Produced by stimulating the production of antibodies by the individuals own immune system. Direct contact with the pathogen or antigen is necessary. Immunity takes time to develop and is generally long-lasting and is of 2 types:
natural active immunity
artificial active immunity

31
Q

what is natural active immunity

A

Natural active immunity- results form an individual becoming infected with a disease under normal circumstances

32
Q

what is artificial active immunity

A

Artificial active immunity- forms the basis of vaccination. Involves inducing an immune response in an individual, without them suffering the symptoms

33
Q

what is passive immunity

A

Produced by the introduction of antibodies into individuals from an outside source, no direct contact with pathogen or antibody is necessary to induce immunity.
Immunity is acquired immediately. As the antibodies aren’t being produced by the individual, the antibodies aren’t replaced when they are broken down and no memory cells are produced, so there is no lasting immunity.

34
Q

what is herd immunity

A

Arises when a sufficiently large population has been vaccinated to make it difficult for a pathogen to spread within that population.

35
Q

what is vaccinations

A

The introduction of the appropriate disease antigens into the body either by injection or by mouth.
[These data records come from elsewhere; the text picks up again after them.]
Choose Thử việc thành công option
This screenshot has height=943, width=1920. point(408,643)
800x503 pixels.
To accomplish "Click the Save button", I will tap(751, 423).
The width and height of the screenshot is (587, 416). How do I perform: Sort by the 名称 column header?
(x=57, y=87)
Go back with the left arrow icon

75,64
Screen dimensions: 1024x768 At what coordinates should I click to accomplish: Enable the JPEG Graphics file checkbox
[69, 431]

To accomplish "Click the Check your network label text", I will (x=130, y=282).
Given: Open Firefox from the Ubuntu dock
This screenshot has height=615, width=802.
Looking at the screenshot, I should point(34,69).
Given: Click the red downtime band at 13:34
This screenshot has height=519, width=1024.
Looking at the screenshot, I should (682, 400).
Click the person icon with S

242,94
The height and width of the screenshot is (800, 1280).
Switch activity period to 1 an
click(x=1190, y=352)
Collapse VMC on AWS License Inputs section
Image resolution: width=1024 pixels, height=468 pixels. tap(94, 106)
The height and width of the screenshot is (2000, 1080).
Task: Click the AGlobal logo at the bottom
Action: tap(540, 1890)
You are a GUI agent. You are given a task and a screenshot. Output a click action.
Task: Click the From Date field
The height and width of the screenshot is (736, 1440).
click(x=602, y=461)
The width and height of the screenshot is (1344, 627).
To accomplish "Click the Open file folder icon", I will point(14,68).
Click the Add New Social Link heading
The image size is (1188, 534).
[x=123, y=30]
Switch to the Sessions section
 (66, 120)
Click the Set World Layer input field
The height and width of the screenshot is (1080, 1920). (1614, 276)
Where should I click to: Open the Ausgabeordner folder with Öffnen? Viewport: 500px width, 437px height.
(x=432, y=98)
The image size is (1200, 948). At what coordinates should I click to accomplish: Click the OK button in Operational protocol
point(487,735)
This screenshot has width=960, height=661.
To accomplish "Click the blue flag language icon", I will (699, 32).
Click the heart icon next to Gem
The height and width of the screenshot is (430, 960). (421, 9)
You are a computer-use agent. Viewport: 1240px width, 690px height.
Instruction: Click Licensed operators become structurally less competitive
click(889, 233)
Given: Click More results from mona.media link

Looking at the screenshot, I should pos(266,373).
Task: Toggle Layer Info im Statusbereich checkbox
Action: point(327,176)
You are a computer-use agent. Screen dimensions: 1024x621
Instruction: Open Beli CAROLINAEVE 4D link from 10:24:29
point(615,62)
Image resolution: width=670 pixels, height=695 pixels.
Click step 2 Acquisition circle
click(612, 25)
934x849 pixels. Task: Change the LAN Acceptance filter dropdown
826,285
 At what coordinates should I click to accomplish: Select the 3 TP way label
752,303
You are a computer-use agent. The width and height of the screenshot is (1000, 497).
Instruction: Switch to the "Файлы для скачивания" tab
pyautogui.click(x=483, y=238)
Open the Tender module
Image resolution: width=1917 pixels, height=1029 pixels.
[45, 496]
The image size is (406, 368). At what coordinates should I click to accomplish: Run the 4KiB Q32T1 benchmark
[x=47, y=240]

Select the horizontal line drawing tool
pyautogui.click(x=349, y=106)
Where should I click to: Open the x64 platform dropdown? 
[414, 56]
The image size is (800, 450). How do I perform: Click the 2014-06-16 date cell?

The intention is to stimulate an immune response against a disease.
It contains 1 or more types of antigen from the pathogen.
Produces a slight response.
Memory cells are produced.

36
Q

what are the ethical issues with vaccinations

A

The production of existing and new vaccines often involve animals
Vaccines have side-effects that may sometimes cause long-term harm
To what extent should individuals be asked to accept risk in the interest of public health?

37
Q

what is the structure of HIV

A

On the outside is a lipid envelope, embedded in which are peg-like attachment proteins.
Inside the envelope is a protein layer called the capsid that encloses 2 strands of RNA and some enzymes
One of the enzymes is reverse transcriptase ( catalyses the production of DNA from RNA- reverse reaction to transcriptase)
[See physical flashcard for diagram]

38
Q

what is the process of HIV replication

A
  1. HIV enters bloodstream and circulates around the body
  2. A protein on the HIV readily binds to a protein called CD4. while this protein occurs on a number of cells, HIV most frequently attaches to T helper cells
  3. The protein capsid fuses with the cell-surface membrane. The RNA and enzymes of HIV enter the helper T cell
  4. HIV reverse transcriptase converts the viruses RNA into DNA
  5. Newly made DNA is moved into T helper cell’s nucleus where it is inserted into the cell’s DNA.
    HIV DNA in the nucleus makes mRNA using the cell’s enzymes. mRNA contains instructions for making new viral proteins and the RNA to go into the new HIV
    mRNA passes out of the nucleus through a nuclear pore and uses the cell’s protein synthesis mechanism to make new HIV particles,
  6. HIV particles break away from helper T cell with a piece of its cell-surface membrane surrounding them which makes the lipid envelope
39
Q

why must HIV replicate in the way it does

A

Cannot replicate itself and so uses genetic material to instruct the host cell’s biochemical mechanisms to produce the components required to make a new HIV

40
Q

how does HIV cause AIDS

A

Cannot replicate itself and so uses genetic material to instruct the host cell’s biochemical mechanisms to produce the components required to make a new HIV

41
Q

what is the ELISA test

A

Enzyme linked immunosorbent assay.
Uses antibodies to detect the presence of a protein in a sample and the quantity.
Extremely sensitive and so can detect very small amounts of a molecule.

42
Q

how does the ELISA test work

A
  1. Apply the sample to a surface to which all the antigens in the sample will attach
  2. Wash the surface several times to remove any unattached antigens
  3. Add the antibody that is specific to the antigen we are trying to detect and leave the 2 to bind together.
  4. Wash the surface to remove excess antibody
  5. Add a 2nd antibody that binds with the 1st antibody. The 2nd has an enzyme attached it.
  6. Add the colourless substrate of the enzyme. The enzyme acts on the substrate to change it into a coloured product.
  7. The amount of the antigen present is relative to the intensity of the colour that develops.